The final round of layoffs at USF occurred last week, leaving four more employees without a job. The employees were the last to leave their positions Wednesday for the 2001 – 2002 fiscal year.
Four Administrative and Professional employees were laid off, said Michael Reich, USF director for media relations. At least 149 vacant full-time employment positions were abolished this past year, Reich said, because there is more than one funding source needed for those positions.

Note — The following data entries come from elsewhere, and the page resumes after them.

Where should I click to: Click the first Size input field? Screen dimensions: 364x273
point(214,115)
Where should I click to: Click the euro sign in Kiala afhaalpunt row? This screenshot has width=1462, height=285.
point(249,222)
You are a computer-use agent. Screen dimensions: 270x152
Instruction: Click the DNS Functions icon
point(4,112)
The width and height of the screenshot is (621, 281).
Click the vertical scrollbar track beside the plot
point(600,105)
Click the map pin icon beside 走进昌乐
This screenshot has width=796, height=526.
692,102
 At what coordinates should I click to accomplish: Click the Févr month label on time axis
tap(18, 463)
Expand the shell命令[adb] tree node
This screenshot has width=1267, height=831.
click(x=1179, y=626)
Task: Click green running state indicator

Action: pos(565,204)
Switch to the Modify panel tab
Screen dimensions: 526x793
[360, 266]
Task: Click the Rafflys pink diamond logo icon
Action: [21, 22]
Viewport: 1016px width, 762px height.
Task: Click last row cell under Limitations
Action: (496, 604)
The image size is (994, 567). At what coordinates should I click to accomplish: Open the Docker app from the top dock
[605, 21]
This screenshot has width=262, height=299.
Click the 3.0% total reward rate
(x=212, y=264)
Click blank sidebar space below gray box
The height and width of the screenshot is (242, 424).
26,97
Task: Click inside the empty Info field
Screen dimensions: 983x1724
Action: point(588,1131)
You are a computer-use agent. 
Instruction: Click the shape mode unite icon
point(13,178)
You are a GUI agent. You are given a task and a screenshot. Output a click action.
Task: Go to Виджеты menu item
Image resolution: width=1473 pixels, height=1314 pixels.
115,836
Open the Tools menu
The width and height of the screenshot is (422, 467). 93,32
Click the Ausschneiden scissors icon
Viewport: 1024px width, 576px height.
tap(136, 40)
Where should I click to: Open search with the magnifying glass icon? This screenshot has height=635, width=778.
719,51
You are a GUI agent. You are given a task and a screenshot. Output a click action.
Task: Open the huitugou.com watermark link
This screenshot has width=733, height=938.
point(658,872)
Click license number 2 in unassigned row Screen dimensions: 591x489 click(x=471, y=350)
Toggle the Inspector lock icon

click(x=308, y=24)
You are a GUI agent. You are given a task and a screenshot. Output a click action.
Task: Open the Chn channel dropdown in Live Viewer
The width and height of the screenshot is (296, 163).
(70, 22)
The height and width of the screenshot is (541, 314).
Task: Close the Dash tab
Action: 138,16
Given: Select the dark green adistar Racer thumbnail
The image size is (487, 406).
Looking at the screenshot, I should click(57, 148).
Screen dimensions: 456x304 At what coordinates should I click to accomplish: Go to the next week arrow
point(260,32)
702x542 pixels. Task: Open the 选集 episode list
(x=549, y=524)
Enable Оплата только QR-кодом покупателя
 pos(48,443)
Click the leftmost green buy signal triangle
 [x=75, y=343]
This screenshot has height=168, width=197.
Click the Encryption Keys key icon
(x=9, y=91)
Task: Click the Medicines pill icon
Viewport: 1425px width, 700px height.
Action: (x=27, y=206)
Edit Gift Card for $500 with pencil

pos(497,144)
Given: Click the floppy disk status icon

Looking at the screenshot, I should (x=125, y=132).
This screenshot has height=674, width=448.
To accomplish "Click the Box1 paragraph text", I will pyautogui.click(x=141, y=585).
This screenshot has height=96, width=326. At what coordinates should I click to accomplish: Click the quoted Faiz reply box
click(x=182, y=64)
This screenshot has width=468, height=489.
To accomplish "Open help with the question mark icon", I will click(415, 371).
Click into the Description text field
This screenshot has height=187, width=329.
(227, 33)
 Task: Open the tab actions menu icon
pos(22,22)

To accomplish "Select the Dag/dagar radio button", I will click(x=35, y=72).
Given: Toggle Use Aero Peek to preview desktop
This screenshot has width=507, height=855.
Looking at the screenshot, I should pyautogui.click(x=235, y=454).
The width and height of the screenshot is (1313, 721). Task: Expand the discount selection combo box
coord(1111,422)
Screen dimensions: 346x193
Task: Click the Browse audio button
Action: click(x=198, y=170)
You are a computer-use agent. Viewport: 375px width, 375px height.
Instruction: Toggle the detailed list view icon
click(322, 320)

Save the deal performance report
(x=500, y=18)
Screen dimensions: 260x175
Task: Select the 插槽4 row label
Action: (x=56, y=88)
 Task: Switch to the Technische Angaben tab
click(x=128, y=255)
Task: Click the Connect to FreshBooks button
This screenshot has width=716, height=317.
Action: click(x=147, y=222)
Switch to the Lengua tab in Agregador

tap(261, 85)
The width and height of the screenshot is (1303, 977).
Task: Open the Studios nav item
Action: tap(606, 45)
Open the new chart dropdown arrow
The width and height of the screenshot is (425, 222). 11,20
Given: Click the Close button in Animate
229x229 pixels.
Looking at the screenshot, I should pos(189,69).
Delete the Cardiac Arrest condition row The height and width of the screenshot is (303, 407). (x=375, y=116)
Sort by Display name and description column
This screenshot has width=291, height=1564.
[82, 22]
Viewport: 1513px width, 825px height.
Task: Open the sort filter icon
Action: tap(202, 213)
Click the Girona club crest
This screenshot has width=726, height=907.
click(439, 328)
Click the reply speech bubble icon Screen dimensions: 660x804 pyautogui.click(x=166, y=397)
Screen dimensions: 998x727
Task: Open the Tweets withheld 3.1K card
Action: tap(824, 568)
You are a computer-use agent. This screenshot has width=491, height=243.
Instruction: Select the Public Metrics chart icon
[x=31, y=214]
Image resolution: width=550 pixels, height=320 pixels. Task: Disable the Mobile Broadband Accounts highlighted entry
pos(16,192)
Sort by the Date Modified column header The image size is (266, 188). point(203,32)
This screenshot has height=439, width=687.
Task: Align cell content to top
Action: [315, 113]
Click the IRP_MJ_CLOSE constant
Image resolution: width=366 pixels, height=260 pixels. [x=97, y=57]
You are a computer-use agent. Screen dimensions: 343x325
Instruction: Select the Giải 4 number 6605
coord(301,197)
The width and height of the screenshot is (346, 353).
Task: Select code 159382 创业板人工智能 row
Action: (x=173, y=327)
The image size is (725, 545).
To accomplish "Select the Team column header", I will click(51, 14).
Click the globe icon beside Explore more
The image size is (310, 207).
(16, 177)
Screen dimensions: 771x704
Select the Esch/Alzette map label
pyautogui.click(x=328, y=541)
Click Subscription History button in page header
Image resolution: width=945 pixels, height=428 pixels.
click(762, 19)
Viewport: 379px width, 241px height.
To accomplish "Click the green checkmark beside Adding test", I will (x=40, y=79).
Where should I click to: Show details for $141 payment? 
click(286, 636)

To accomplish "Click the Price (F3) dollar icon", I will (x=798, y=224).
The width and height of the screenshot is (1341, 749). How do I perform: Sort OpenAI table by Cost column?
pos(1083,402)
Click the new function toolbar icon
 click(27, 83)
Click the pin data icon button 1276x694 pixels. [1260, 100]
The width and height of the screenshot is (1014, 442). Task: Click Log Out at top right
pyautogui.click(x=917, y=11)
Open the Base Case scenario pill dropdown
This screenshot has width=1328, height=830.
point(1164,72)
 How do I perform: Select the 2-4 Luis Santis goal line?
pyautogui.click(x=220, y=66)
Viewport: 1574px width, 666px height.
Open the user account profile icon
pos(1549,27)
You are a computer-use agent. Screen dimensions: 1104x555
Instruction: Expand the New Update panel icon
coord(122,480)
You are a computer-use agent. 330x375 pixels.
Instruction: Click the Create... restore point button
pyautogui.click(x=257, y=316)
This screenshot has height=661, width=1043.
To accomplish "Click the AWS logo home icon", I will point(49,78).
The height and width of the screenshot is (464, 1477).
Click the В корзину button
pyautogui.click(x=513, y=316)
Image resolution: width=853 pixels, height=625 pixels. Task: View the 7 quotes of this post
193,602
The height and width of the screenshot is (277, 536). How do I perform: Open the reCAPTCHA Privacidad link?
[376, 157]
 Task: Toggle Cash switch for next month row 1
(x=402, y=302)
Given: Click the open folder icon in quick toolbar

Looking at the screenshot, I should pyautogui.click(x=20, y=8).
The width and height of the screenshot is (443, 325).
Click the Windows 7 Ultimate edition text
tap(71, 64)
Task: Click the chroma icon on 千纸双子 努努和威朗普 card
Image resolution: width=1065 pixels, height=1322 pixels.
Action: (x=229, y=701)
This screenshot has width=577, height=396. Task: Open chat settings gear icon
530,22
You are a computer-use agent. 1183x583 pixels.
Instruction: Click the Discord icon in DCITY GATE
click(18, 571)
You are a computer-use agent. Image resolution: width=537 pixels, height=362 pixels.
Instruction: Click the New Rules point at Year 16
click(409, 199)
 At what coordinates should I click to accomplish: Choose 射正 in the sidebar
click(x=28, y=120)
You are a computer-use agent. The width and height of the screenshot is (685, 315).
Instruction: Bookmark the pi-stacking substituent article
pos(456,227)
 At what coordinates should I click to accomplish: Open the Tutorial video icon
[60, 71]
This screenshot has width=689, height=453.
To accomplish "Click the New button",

Reich said 90 percent of the positions are paid with grants and the remainder is paid by the state.
Reich said full-time positions require all salaries to be supported by this funding.
Reich said the remaining employees who were laid off should have been notified by their department, but all USF employees were aware by mid -January that their jobs were in jeopardy.
Layoffs for unplaced employees began June 20, and three A&P employees and two USPS employees were notified, Reich said.
In late January, Human Resources began listing vacant-position reports in USF departments to ensure USPS employees would receive their layoff rights.
Rights for USPS employees, such as secretaries and clerks, include placement into vacant positions.
Human Resources also had to hold advertisements for vacant positions so employees who were going to be laid off could fill those positions first.
Whether the university will experience the same situation with layoffs this year will not be determined until after a final budget is approved for USF, Reich said.
“At this point there is a lot we don’t know that will be determined by the legislative session,” Reich said. “Our challenge is to work with the budget constraints. Obviously we don’t want any layoffs.”
Last February, the College of Medicine had to wait on the Florida Legislature to learn how budget cuts would affect its research faculty. About 14 employed researchers, including scientists and lab technicians, risked the possibility of being laid off unless another position was found for them.
Research employees are classified under USPS positions, but Reich said no employees in College of Medicine or Health Sciences were laid off.
However, the College of Medicine was expecting to abolish about 20 faculty positions, both filled and vacant in June.